§ Reading passage
The Finlandization of the United States




The Finlandization of the United States



https://www.nytimes.com/2018/07/09/opinion/trump-nato-summit-europe.html?action=click&pgtype=Homepage&clickSource=story-heading&module=opinion-c-col-right-region&region=opinion-c-col-right-region&WT.nav=opinion-c-col-right-region


By Roger Cohen


July 9, 2018


MADRID — Over the next week, President Trump will visit Europe to call on allies, get in some golf and then meet President Vladimir Putin in Helsinki. He’ll no doubt feel more comfortable with the Russian leader, whom he considers “fine,” than with freeloading NATO partners who, he says, treat Americans as “schmucks.”

If the issue were purely mercantile — European allies don’t pay enough for their defense — it might be manageable, even salutary. It’s not. Trump’s ideological sympathies lie with Putin’s autocracy and its democratic veneer. He’s in the Putin camp against the Western liberal democracy of, say, Angela Merkel in Germany. Trump’s a paid-up member of the growing illiberal authoritarian international movement.

§ Data section
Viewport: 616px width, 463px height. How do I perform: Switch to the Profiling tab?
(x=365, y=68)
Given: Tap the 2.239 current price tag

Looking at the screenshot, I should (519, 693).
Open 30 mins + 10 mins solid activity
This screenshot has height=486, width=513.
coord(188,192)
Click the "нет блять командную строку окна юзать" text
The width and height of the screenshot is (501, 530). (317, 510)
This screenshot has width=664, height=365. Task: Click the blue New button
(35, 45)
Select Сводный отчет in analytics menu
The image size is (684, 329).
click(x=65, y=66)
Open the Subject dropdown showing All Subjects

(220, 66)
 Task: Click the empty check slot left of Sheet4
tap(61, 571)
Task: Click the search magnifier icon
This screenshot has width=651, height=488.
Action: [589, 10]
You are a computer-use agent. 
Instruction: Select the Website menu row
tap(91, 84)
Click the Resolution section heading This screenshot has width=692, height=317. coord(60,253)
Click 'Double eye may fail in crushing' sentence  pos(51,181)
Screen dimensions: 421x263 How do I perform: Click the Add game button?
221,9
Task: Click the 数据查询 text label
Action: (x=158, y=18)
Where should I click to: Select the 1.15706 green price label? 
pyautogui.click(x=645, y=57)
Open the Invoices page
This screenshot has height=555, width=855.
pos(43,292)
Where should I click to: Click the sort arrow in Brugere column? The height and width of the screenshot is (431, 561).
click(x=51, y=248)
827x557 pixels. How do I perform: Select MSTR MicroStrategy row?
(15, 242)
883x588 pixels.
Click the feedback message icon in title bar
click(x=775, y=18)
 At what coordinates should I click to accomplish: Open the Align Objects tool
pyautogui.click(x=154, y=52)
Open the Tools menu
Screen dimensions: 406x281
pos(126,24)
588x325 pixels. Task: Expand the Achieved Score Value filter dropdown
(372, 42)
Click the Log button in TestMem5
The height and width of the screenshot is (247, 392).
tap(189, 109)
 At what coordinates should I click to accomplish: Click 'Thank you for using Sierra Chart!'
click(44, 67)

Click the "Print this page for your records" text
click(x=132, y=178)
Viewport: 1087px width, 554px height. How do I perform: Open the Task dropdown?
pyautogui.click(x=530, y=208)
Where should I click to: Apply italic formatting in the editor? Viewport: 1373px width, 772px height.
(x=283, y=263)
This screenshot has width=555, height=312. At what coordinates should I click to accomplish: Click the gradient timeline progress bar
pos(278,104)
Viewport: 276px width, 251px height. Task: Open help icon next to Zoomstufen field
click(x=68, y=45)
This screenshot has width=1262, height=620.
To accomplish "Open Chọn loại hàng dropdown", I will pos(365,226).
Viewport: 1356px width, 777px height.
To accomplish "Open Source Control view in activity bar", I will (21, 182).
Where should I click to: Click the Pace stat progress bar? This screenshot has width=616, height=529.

§ Required work
Pull the passage from the opinion piece on Trump's Europe trip running from "July 9, 2018" up to and including "authoritarian international movement.", copied word for word.

§ Answer for the task
July 9, 2018


MADRID — Over the next week, President Trump will visit Europe to call on allies, get in some golf and then meet President Vladimir Putin in Helsinki. He’ll no doubt feel more comfortable with the Russian leader, whom he considers “fine,” than with freeloading NATO partners who, he says, treat Americans as “schmucks.”

If the issue were purely mercantile — European allies don’t pay enough for their defense — it might be manageable, even salutary. It’s not. Trump’s ideological sympathies lie with Putin’s autocracy and its democratic veneer. He’s in the Putin camp against the Western liberal democracy of, say, Angela Merkel in Germany. Trump’s a paid-up member of the growing illiberal authoritarian international movement.